Setting up the Equations Let x be the number of pounds of Fuj apples purchased and y be the number of pounds of Detros apples purchased. We can set up a system of two equations with two variables:
The total weight of the apples is 30 pounds: x + y = 30
The total cost of the apples is $80: 3 x + 2 y = 80
Solving for x We can solve this system of equations using substitution or elimination. Let's use substitution. From the first equation, we can express y in terms of x : y = 30 − x . Now, substitute this expression for y into the second equation:
3 x + 2 ( 30 − x ) = 80
Simplify and solve for x :
3 x + 60 − 2 x = 80
x = 80 − 60
x = 20
Solving for y Now that we have the value of x , we can find the value of y :
y = 30 − x = 30 − 20 = 10
Final Answer So, Achibratereta purchased 20 pounds of Fuj apples and 10 pounds of Detros apples.
Examples
Understanding systems of equations is crucial in various real-life scenarios. For instance, consider a situation where you're managing a budget and need to allocate funds between two different investment options with varying returns.
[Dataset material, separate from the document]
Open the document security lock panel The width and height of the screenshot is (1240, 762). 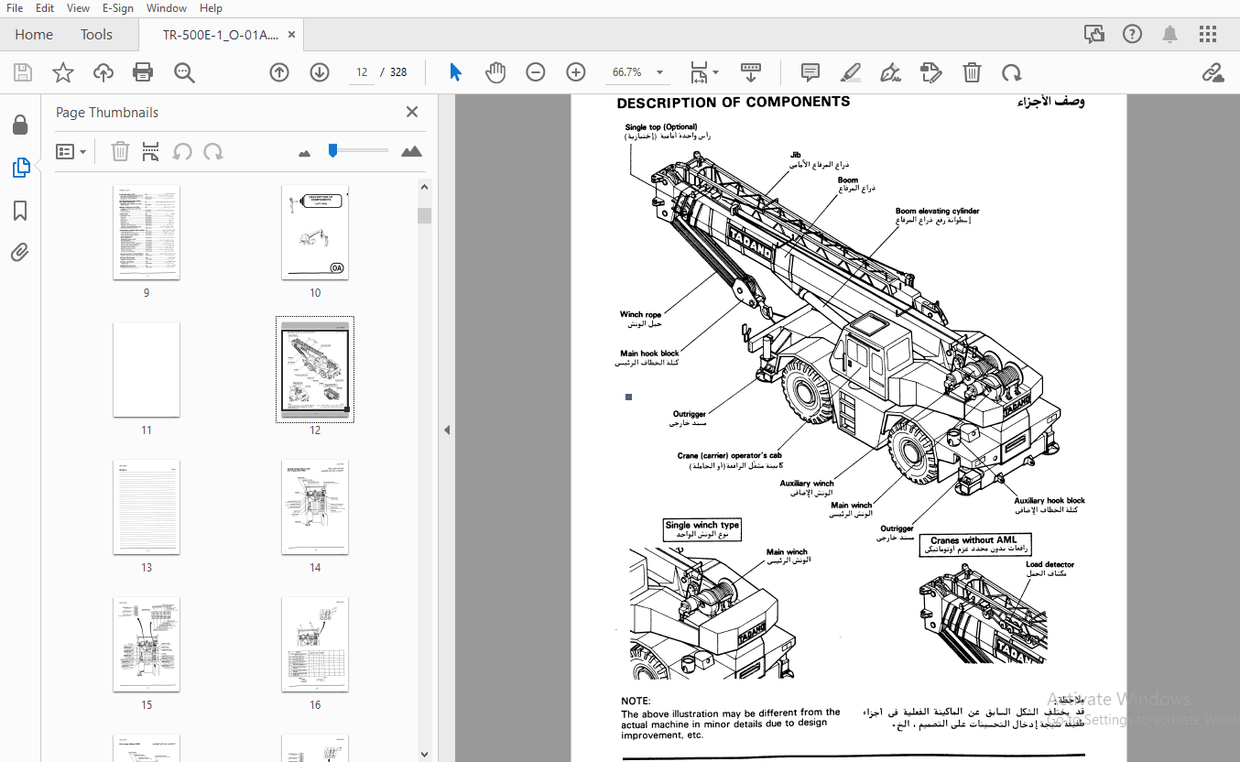[x=20, y=124]
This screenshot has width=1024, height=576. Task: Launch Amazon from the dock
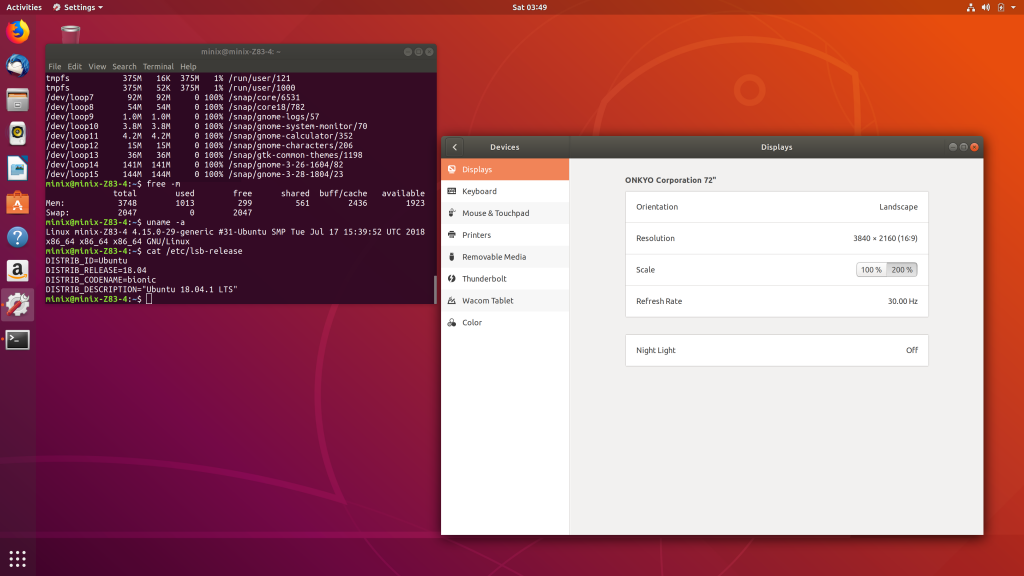(18, 271)
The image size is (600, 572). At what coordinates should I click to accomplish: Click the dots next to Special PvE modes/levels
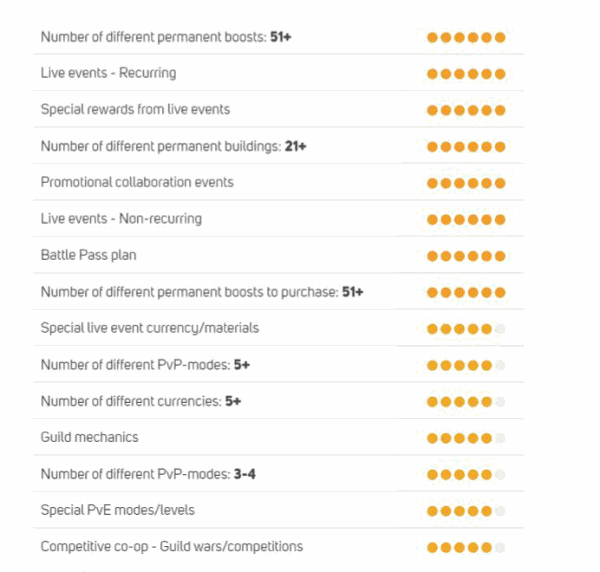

By setting up a system of equations, you can determine the optimal amount to invest in each option to maximize your overall return while staying within your budget constraints. This approach is also applicable in fields like chemistry, where you might need to balance chemical equations, or in economics, where you could analyze supply and demand curves to find equilibrium prices and quantities.